It's somewhat ironic that Sarah Jane Adams' unorthodox memoir is called Life in a Box for she's a woman who's never been constrained by anything.
At 64, the antique jewellery dealer is one of Australia's most in-demand influencers and models. She has more than 200,000 Instagram followers, is an ambassador for Priceline Pharmacy's Festival of You, an astute businesswoman and a style icon for women of all ages.
Without knowing much about her, it would be easy to dismiss her as nothing more than a well-dressed older woman who found a niche on social media at the right time. But how very, very wrong you would be.
"I've been misjudged all my life," she says from her home in Newton, Sydney.
"Since I was young I've never given a second thought to what people think about me. I know a lot of people think I'm an old bag, a lot of people think I'm arrogant, a lot of people think I'm rude.
"But I really don't give a shit about what anyone thinks of me."
She's somewhat embarrassed by having to promote her book, she's never been one for marketing or advertising, so instead we talk about risk taking and family and how being a certain age gives you a freedom that younger people might not understand.
It's early days in the coronavirus pandemic, we're all starting to adjust to the new normal. The situation has her fired up.
"I don't believe in accidents, I don't believe in coincidences, I believe everything happens for a reason, even this corona thing," she says.
"If the bushfires and the drought didn't bang us into consciousness, I'm wondering whether this will and I don't know if it will.
"The economic crisis after lockdown will be so major for people, worse than the deaths I hate to say it, people won't be able to afford to live.
"I do believe it's going to get a lot, lot worse, people out on the streets fighting for survival because they can't get stuff. If people in Australian supermarkets are already fighting over toilet rolls, when really essential items are no longer available that's when the shit is going to hit the fan."
She's keen to wave the flag - albeit perhaps a vibrant woven flag that was once a skirt or a jacket - for revolution.
"Anyone who knows me well will understand while there's this part trying to be spiritual, I am actually a f**king street fighter and when push comes to shove I'm in it.
"I've said to my kids I will die for this because I firmly believe we need a reset. I am ready to pass, ready to make that next move because I am so sorted."

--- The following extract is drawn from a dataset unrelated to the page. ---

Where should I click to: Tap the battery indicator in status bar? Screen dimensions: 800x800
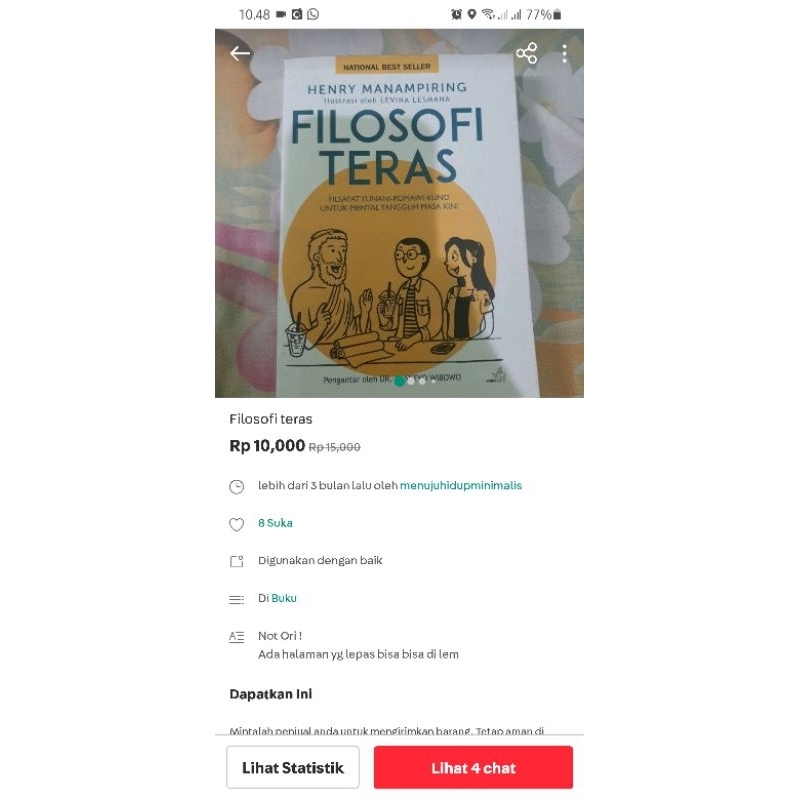pos(558,14)
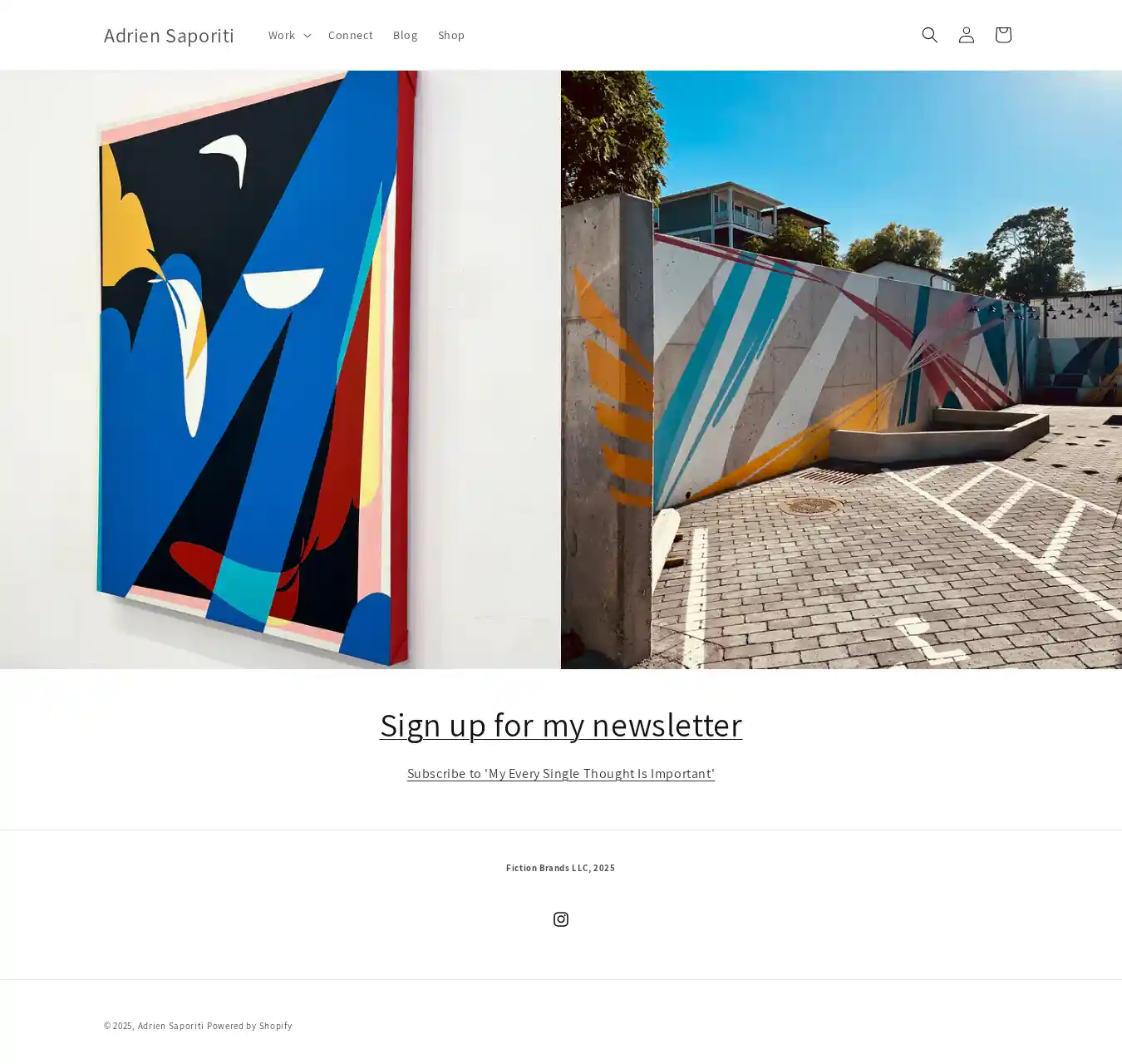
Task: Open the shopping cart icon
Action: [1002, 35]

And part of that is what Life in a Box is about, getting herself sorted. It reads like the catalogue of an auction house. Lot by lot, from birth to current day. Lot 13(3), a photograph of her and her mother in hospital on the day of her birth. Lot 89, various concert tickets from 1978 Public Image Ltd, to Red Hot Chili Peppers in 2019. She attended most of them alone. Lot 161, a vintage first aid box that was hers as a child, one which her own daughters Olivia and Natasha played with decades later.
"This book is my release," she says, a life documented.
"This book has only been written for my children for when they have to deal with my crap. I've said to them anything in this house just put it on the street because nothing is of any great value. Obviously they want anything or my friends want anything, but there is nothing here of any value.
"I have a couple of suitcases with a whole lot of random shit in them and I have written a book about a load of old rubbish."
Even so, it's a fascinating insight into a fascinating life. Born in England on April 16 1955, her twin sister was stillborn. She admits to being a difficult child, she says her relationship with her mother is still estranged.
She went to university in Sheffield, discovered art, music and film, fell in and out of love, moved to London, and began making jewellery, inspired by the odds and ends she would collect in the markets.
In 1978, a Monday in September she remembers, she launched her business, one of the inaugural stallholders in the new markets on the old Convent Garden site.
The following years were full of travel, mischief, adventure. Along the way she collected objects, buying and selling and swapping, eventually landing in Australia in the 1980s.
"Being in Australia is something I never would have predicted, that was a curve ball," she says.
"Nothing I've ever done has been planned, making a plan is the biggest mistake you can make in life.
"You just have to follow your gut and that's what I've always done in every aspect of my life."
She believes we can, in some way, control our own destiny and that comes from having an open mind and an open heart.
"I don't block myself from anything, I actually clear blockages, get rid of situations.
"For donkey years in business I called it self sabotage but I've realised it's self reinvention. I'm highly critical, in terms of my thinking and on myself, and I am a very harsh judge of myself but I'm also fearless."
- Life in a Box: An unorthodox memoir, by Sarah Jane Adams. Murdoch Books, $39.99.